Do lado dos parceiros sociais, a UGT foi a primeira a reagir para dizer que “não perfilha soluções radicais que coloquem em causa a protecção social na velhice e a solidariedade que presidiu à alteração da legislação em matéria de antecipação de reformas, num claro sinal de valorização das longas e muito longas carreiras contributivas, daqueles que iniciaram o seu percurso profissional em idade precoce ou que se encontram numa situação em que a reinserção no mercado de trabalho se afigura mais difícil”.

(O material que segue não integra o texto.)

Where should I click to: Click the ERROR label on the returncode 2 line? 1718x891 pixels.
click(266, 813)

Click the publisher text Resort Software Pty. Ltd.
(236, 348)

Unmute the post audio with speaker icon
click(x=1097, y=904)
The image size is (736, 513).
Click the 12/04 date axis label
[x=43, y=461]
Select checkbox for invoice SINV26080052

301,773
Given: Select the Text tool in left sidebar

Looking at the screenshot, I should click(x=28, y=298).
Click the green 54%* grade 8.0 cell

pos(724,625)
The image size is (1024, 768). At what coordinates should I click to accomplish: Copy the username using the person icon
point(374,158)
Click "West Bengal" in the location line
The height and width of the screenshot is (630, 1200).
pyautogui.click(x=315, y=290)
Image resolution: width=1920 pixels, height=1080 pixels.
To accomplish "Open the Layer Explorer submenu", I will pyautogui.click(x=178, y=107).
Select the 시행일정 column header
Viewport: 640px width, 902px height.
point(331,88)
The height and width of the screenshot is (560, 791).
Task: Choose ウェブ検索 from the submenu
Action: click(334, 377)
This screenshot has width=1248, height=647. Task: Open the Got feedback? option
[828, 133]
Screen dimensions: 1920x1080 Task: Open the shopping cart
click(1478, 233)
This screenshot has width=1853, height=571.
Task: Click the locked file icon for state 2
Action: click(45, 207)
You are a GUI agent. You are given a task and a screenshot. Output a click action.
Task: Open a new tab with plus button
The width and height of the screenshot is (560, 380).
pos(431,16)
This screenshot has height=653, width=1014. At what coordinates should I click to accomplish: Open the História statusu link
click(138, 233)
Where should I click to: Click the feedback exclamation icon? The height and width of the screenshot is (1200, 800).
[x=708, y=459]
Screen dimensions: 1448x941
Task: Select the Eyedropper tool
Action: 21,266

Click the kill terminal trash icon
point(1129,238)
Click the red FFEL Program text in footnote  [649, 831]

A central sindical liderada por Mário Mourão defende antes que as alterações devem ir “no sentido de completar a reforma realizada em 2018” e de eliminar “a aplicação injustificada do factor de sustentabilidade nas situações de antecipação/flexibilização da idade de reforma”.

As medidas divulgadas também fizeram soar o alarme na CGTP que receia “redução dos direitos sociais dos trabalhadores e pensionistas, de que são exemplos paradigmáticos o aumento da idade de acesso à pensão de velhice e a introdução da consideração da evolução da esperança média de vida nas fórmulas de cálculo das pensões, fazendo repercutir este avanço civilizacional, de forma negativa, sobre os pensionistas”.

“Pretender aprofundar ainda mais estas vertentes, como parece ser intenção da comissão, quando propõe a introdução do critério da evolução da esperança média de vida também na definição da idade de acesso a reformas antecipadas é, em nosso entender, um retrocesso inaceitável”, refere a central liderada por Tiago Oliveira, que recusa propostas “no sentido de enfraquecer ou fragilizar o sistema público de pensões através do reforço dos sistemas privados para substituição, total ou parcial, do sistema público”.

João Vieira Lopes, presidente da Confederação do Comércio e Serviços de Portugal (CCP), não quis comentar as propostas que afirmou desconhecer em pormenor e defende que o documento devia ter sido apresentado formalmente ao novo Governo e aos parceiros sociais.